Le marché du maïs enregistre une activité beaucoup plus faible que les semaines précédentes, avec des opérateurs qui semblent nettement moins intéressés par ce produit pour le moment, que ce soit en AR ou en NR.

Protéagineux : progression en pois

Le marché des pois connaît une petite pointe de fermeté. Les quelques demandes se transformant en affaires de compléments suffisent à faire progresser les cours, compte tenu de la faiblesse de l’offre en cette fin de campagne. En féveroles, l’activité est similaire à la semaine passée, c’est-à-dire inexistante.

Oléagineux : fermeté

La campagne se termine. Les discussions portent maintenant sur la prochaine campagne en colza. Les prix sont en progression, tirés par la forte hausse enregistrée sur le marché de Chicago. Les vendeurs sont, de plus, assez discrets mais le regain de fermeté du Matif pourrait les faire revenir. En tournesol, l’activité est très calme, les acheteurs étant absents.
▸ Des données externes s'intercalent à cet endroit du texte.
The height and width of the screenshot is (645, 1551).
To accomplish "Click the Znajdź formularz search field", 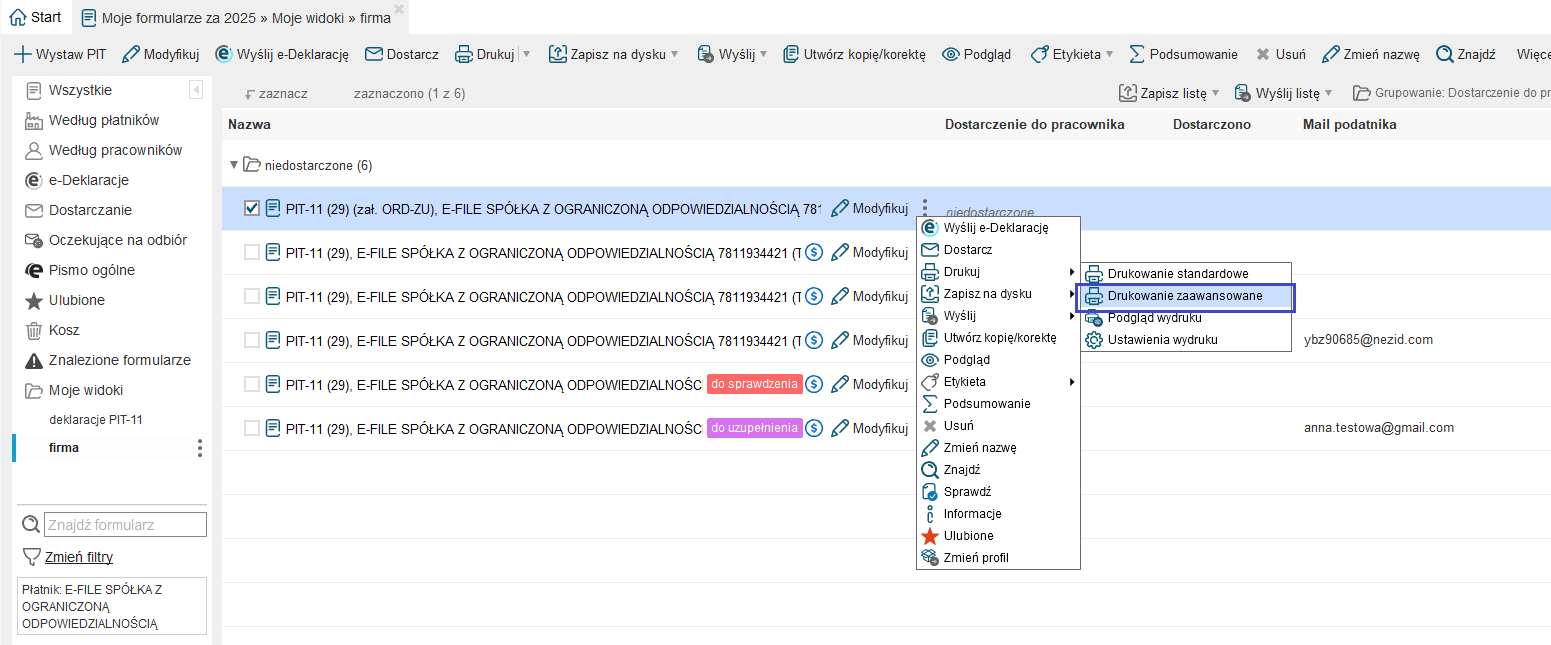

Tourteaux : nette hausse en soja

Le marché des tourteaux, et plus particulièrement en soja, a subi les conséquences de la forte hausse à Chicago. Les prix s’affichent en nette progression, compte tenu de la sécheresse aux Etats-Unis et dans une partie de l’Amérique du Sud. Les prix des tourteaux de colza sont plutôt haussiers, tandis que les tourteaux de tournesol sont assez stables. Quelques affaires se traitent sur l’ensemble des produits notamment sur le rapproché. Mais la hausse enregistrée a freiné les intérêts.

Déshydratés : néant

Le marché des produits déshydratés est au point mort, ou presque. Les affaires sont très rares et sont limitées en volume. Ceci est valable pour les luzernes comme pour les pulpes de betteraves déshydratées en ancienne récolte et en nouvelle. Les prix sont reconduits cette semaine.

Issues de meunerie : nouveau recul

Sur l’ensemble du territoire, les prix s’enlisent. L’évolution baissière est plus prononcée sur le marché parisien où la demande est au plus bas. Dans le reste de l’Hexagone, la situation est plus hétérogène mais globalement le manque d’intérêt se fait sentir.

PSC : peu compétitif

Les niveaux de prix plombent tout intérêt pour ces produits. L’activité est des plus calmes cette semaine.

Légumes secs : peu actif

Comme la semaine passée, les prix évoluent peu dans ce marché inactif.

Graineterie : marché classique

Les prix observent peu de variations cette semaine qui s’est déroulée normalement en terme d’activité.

Graines fourragères : pause au Chili

Les opérateurs se sont retrouvés cette semaine au Chili pour le Congrès international de la filière des semences. Le marché s’est donc calmé pendant cette période de convivialité et devrait reprendre son activité dès le retour des congressistes.

Pailles et fourrages : toujours calme

Les opérateurs ne signalent pas de changement cette semaine sur le marché des pailles et fourrages. La demande est encore faible. Les prix sont reconduits. Les récoltes s’annoncent bien.